→ **WHAT IS BEING ASKED**
Output as a JSON list of strings the lines of the listing, starting with the line containing "You are a GUI" and going on through the end of the listing, one string per line with blank lines omitted. Leave the pictures out of your answer.

Start of DATASET CONTENT

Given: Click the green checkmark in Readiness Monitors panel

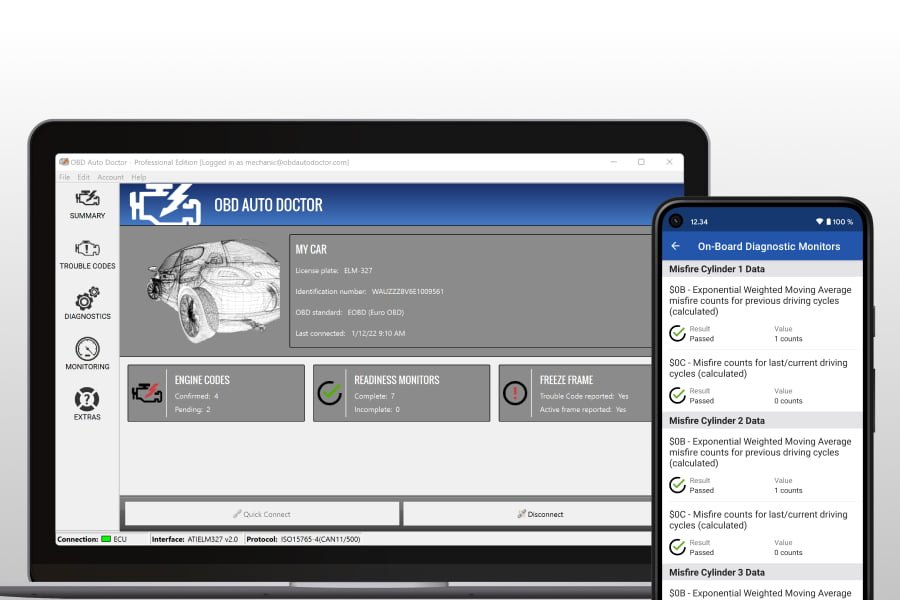Looking at the screenshot, I should (x=331, y=392).
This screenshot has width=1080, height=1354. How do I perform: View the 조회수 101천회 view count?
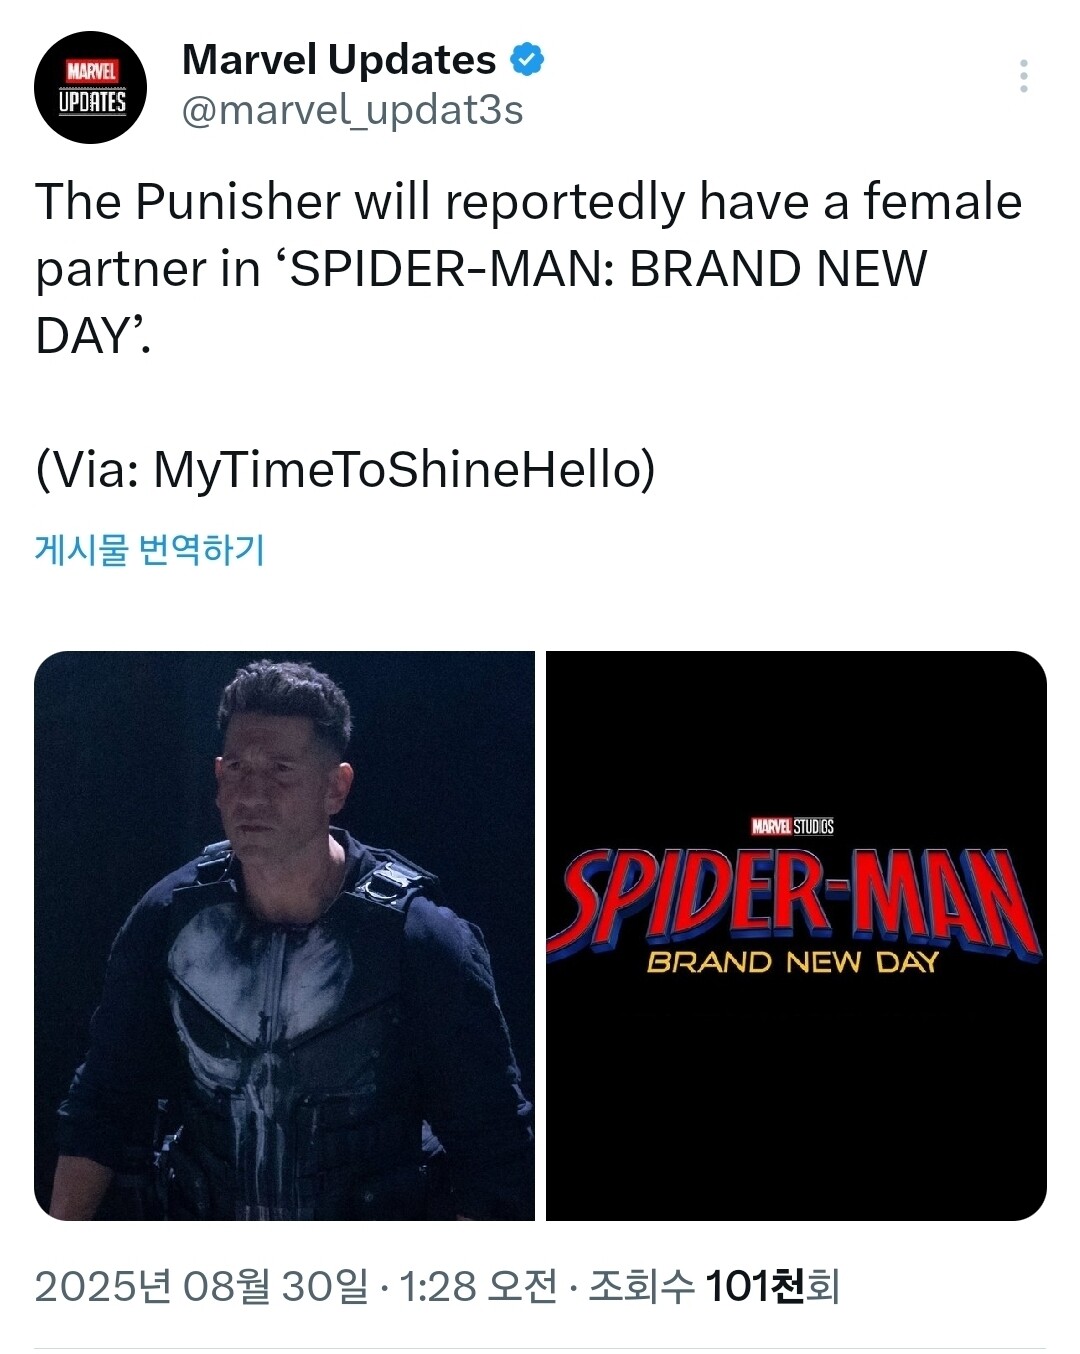point(713,1286)
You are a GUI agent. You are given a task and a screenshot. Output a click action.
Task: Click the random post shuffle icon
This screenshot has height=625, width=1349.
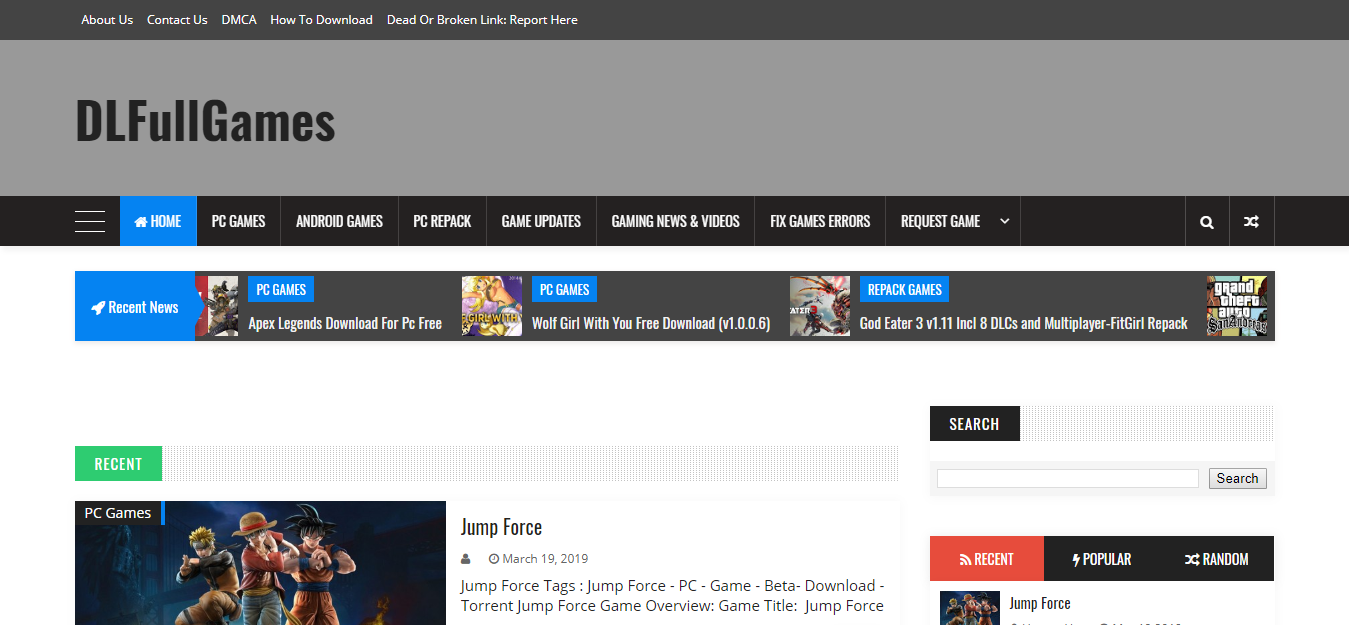pos(1251,221)
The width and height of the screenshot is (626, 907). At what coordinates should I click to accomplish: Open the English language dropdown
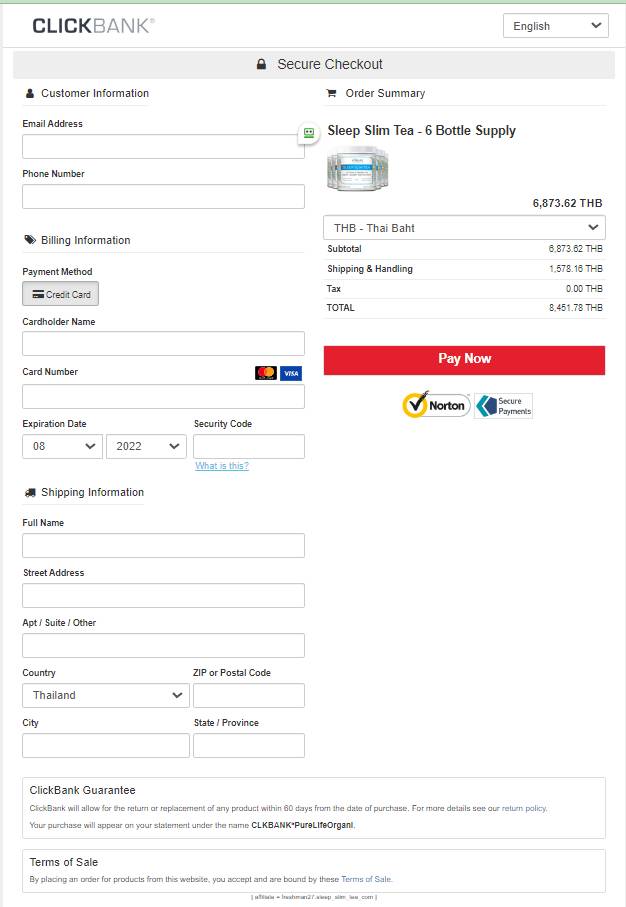(x=555, y=26)
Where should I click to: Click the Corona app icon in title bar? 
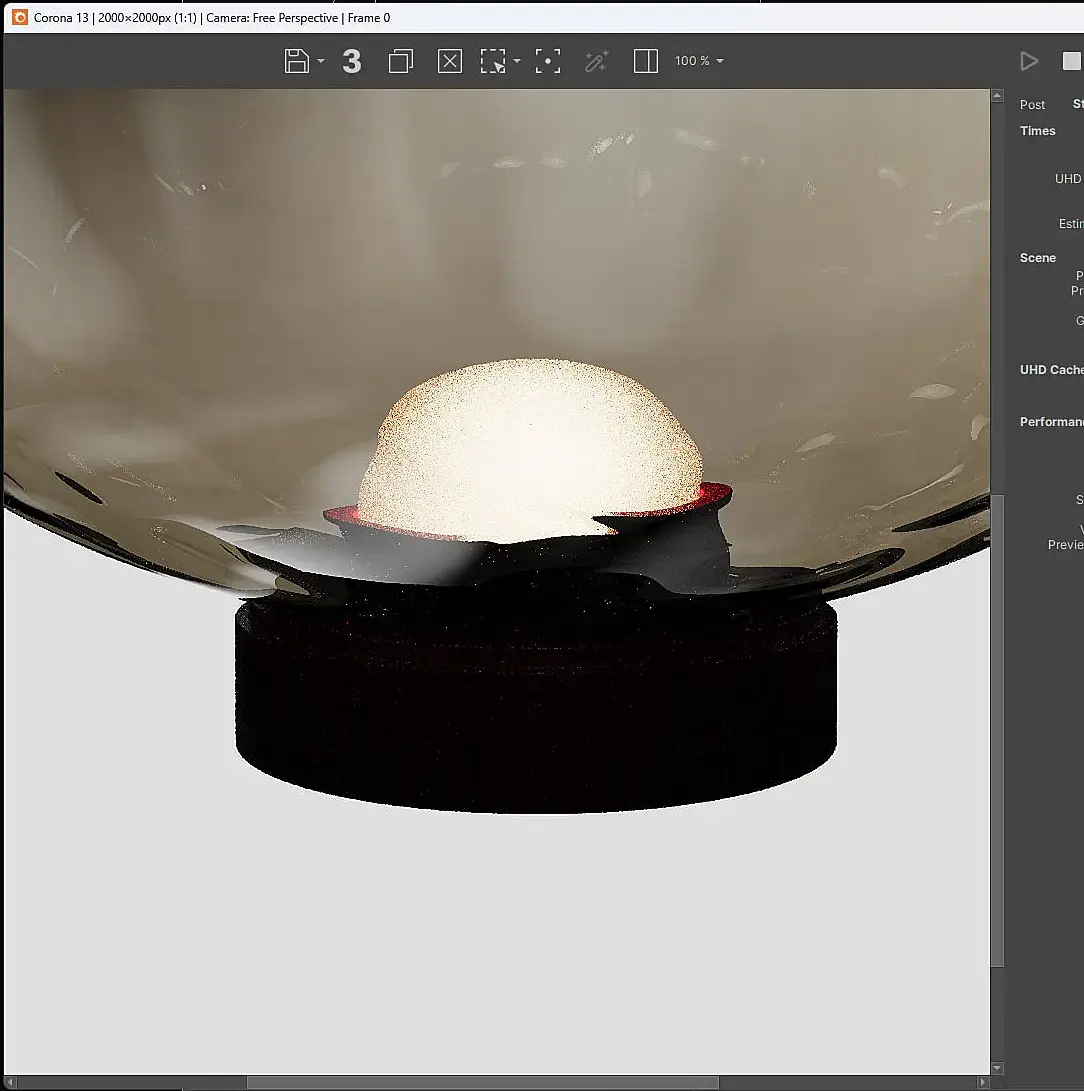pyautogui.click(x=19, y=17)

End of DATASET CONTENT

→ **RESULT**
[
  "You are a GUI agent. You are given a task and a screenshot. Output a click action.",
  "Task: Click the random post shuffle icon",
  "This screenshot has height=625, width=1349.",
  "pos(1251,221)",
  "The width and height of the screenshot is (626, 907). At what coordinates should I click to accomplish: Open the English language dropdown",
  "(x=555, y=26)",
  "Where should I click to: Click the Corona app icon in title bar? ",
  "pyautogui.click(x=19, y=17)"
]